Anatomy of THE Groove: “Adventures In Paradise” by Minnie Riprton

Minnie Riperton is one of my favorite female vocalists of the 1970’s. It went far beyond her 5 octave vocal range. The choices of musical setting she and her collaborating husband Richard Randolph made for this voice always operated on different ends of the soul/funk idiom. That meant the songs were not going to be simplistic. Nor could they merely rely on Riperton’s voice as the sole draw for the songs. Especially as that ethic of showcasing a strong singer with less then stellar music is almost a given today,this really spoke to the level of musical artistry that went into Riperton’s work.

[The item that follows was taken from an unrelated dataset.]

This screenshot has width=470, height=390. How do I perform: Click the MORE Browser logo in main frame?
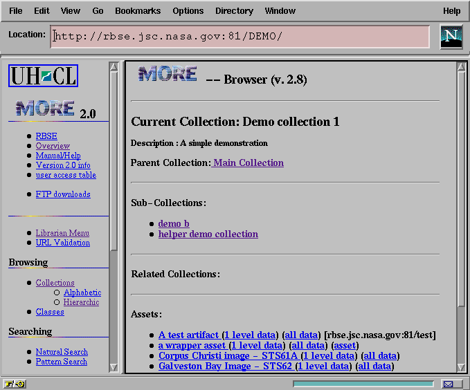pyautogui.click(x=168, y=75)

In 1975,Riperton’s label Epic were interesting in a follow up to the massive success of the Perfect Angel and its single “Loving You” after its run was over. Since Stevie Wonder,who’d helmed that album,was busy producing his own Songs In The Key of Life at the time,Stewart Levine ended up helping out with the production on the 1975 album Adventures In Paradise. Working with musicians such as Crusaders’ Joe Sample and Larry Carlton,this albums jazz funk flavor was epitomized extremely well by the Sample co-penned title song that opened its flip side on the original vinyl.

Dean Parks’ deep 10 note rhythm guitar riff opens the song along with Jim Gordon’s funky drum and Sample’s bluesy Fender Rhodes piano licks. Along with Sample’s thick roadhouse style acoustic piano chords on the vocal refrains,this is the main body of the song. Ascending yet subtle strings show up on the chorus,where Riperton soars into her trademarked high F-sustaining across several chords. This refrain/chorus refrain sequence is repeated for one more round. Riperton improvises a bit on the high F aspect of the song as the song fades out on its main instrumental refrain.

“Adventures in Paradise” is a terrific example of Minnie Riperton really riding a strong jazz/funk groove for all that it could offer her. Even though not strictly so,this song has a heavy Crusaders vibe about it. Found over the years that whenever Joe Sample is in a leadership position instrumentally and compositionally,the other musicians involved tend to feel right at home instantly. And that happened with the rhythmically thick and melodically strong nature of this song. Minnie Riperton recorded some amazing music in the funk genre. But for me personally,this would probably top that list.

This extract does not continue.